>> Start Text segment

1. Check the following functions are inner products:

(a) Let C[-1,1] be the vector space of continuous complex-valued functions on the interval [-1,1]. Define \langle\cdot,\cdot\rangle:C[-1,1]\times C[-1,1]\rightarrow\mathbb{C} by \langle f,g \rangle=\int_{-1}^1f(x)\overline{g(x)}\mathrm{d}x for all f(x),g(x)\in C[-1,1].

  • Defination: \forall f,g\in C[-1,1],f(x)\overline{g(x)}:[-1,1]\rightarrow\mathbb{C}\Rightarrow\langle f,g\rangle\in\mathbb{C}.
    Conjugate symmetry: \forall f,g\in C[-1,1],\langle f,g\rangle=\int_{-1}^1f(x)\overline{g(x)}\mathrm{d}x=\overline{\int_{-1}^1g(x)\overline{f(x)}\mathrm{d}x}=\overline{\langle g,f\rangle}.
    Linearity: \langle f+kg,h\rangle=\int_{-1}^1(f+kg)(x)\overline{h(x)}\mathrm{d}x=\int_{-1}^1f(x)\overline{h(x)}+kg(x)\overline{h(x)}\mathrm{d}x=\int_{-1}^1f(x)\overline{h(x)}\mathrm{d}x+k\int_{-1}^1g(x)\overline{h(x)}\mathrm{d}x=\langle f,h\rangle+k\langle g,h \rangle,\forall f,g,h\in C[-1,1],k\in\mathbb{C}.
    Positive-definiteness: \forall f\in C[-1,1]/{0}\langle f,f\rangle=\int_{-1}^1f(x)\overline{f(x)}\mathrm{d}x\xRightarrow{f(x)\overline{(f(x)}\in\R^+}\langle f,f\rangle>0 and \langle 0,0\rangle=0.
    Q.E.D.

(b) The function \langle\cdot,\cdot\rangle:\mathbb{R}[x]\times\mathbb{R}[x]\rightarrow\R is defined by \langle p,q\rangle=p(0)q(0)+\int_{-1}^{1}p'(x)q'(x)\mathrm{d}x for all p(x),q(x)\in\R[x].

  • Defination: \forall p(x),q(x)\in\R[x],p(0)q(0)\in\R,p'(x)q'(x)\in\R[x]\Rightarrow\langle p,q\rangle\in\R.

>> End Text segment

- **Task brief**
Extend the worked inner-product proofs, starting right after the last line shown.

>> Start Supplied records

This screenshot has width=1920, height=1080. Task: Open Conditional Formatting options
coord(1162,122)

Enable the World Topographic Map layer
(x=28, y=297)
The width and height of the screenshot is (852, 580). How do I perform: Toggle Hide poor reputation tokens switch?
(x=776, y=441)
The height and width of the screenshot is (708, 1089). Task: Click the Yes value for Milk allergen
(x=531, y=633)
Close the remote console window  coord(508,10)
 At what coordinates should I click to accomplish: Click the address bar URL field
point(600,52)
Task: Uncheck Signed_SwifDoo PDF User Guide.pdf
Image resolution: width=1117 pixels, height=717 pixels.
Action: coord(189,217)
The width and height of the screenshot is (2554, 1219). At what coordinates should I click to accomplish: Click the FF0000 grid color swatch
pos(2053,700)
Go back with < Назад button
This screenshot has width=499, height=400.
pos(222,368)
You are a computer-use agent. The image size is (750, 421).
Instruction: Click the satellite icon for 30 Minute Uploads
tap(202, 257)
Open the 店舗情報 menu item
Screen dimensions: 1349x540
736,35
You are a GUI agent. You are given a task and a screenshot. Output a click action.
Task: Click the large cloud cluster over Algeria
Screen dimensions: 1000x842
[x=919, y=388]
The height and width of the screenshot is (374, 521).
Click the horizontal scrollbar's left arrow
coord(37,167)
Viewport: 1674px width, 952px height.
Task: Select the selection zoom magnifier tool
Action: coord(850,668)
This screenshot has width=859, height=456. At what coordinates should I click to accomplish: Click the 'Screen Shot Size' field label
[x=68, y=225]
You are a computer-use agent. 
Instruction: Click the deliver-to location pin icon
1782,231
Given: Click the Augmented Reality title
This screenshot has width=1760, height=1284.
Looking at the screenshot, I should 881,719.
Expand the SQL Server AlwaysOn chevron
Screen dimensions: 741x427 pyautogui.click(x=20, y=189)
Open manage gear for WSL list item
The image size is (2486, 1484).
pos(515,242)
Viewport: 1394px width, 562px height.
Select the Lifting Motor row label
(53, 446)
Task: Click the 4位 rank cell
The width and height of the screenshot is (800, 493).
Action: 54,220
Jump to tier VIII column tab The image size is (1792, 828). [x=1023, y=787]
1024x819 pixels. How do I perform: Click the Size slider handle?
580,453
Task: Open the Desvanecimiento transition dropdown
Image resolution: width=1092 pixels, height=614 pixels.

>> End Supplied records

- **Solved exercise**
    Conjugate symmetry: \forall p(x),q(x)\in\R[x],\langle p,q\rangle=p(0)q(0)+\int_{-1}^1p'(x)q'(x)\mathrm{d}x=q(0)p(0)+\int_{-1}^1q'(x)p'(x)\mathrm{d}x=\langle q,p\rangle.
    Linearity: \langle p+kq,r\rangle=(p+kq)(0)r(0)+\int_{-1}^1(p+kq)'(x)r'(x)\mathrm{d}x=p(0)r(0)+\int_{-1}^1p'(x)r'(x)\mathrm{d}x+k(q(0)r(0)+\int_{-1}^1q'(x)r'(x)\mathrm{d}x)=\langle p,r\rangle+k\langle q,r \rangle,\forall p(x),q(x),r(x)\in\R[x],k\in\R.
    Positive-definiteness: \forall p(x)\in(\R[x])^*,\langle p,p\rangle=(p(0))^2+\int_{-1}^1p^2(x)\mathrm{d}x>0 and \langle 0,0\rangle=0.
    Q.E.D.

(c) The function \langle\cdot,\cdot\rangle:\R[x]\times\R[x]\rightarrow\R is defined by \langle p,q\rangle=\int_0^\infty p(x)q(x)e^{-x}\mathrm{d}x for all p(x),q(x)\in\R[x].

  • Defination: \forall p(x),q(x)\in\R[x],p(x)q(x)e^{-x}\in\R\Rightarrow\langle p,q\rangle\in\R.
    Conjugate symmetry: \forall p(x),q(x)\in\R[x],\langle p,q\rangle=\int_0^\infty p(x)q(x)e^{-x}\mathrm{d}x=\int_0^\infty q(x)p(x)e^{-x}\mathrm{d}x=\langle q,p\rangle.
    Linearity: \langle p+kq,r\rangle=\int_0^\infty (p+kq)(x)r(x)e^{-x}\mathrm{d}x=\int_0^\infty p(x)r(x)e^{-x}\mathrm{d}x+k\int_0^\infty q(x)r(x)e^{-x}\mathrm{d}x=\langle p,r\rangle+k\langle q,r \rangle,\forall p(x),q(x),r(x)\in\R[x],k\in\R.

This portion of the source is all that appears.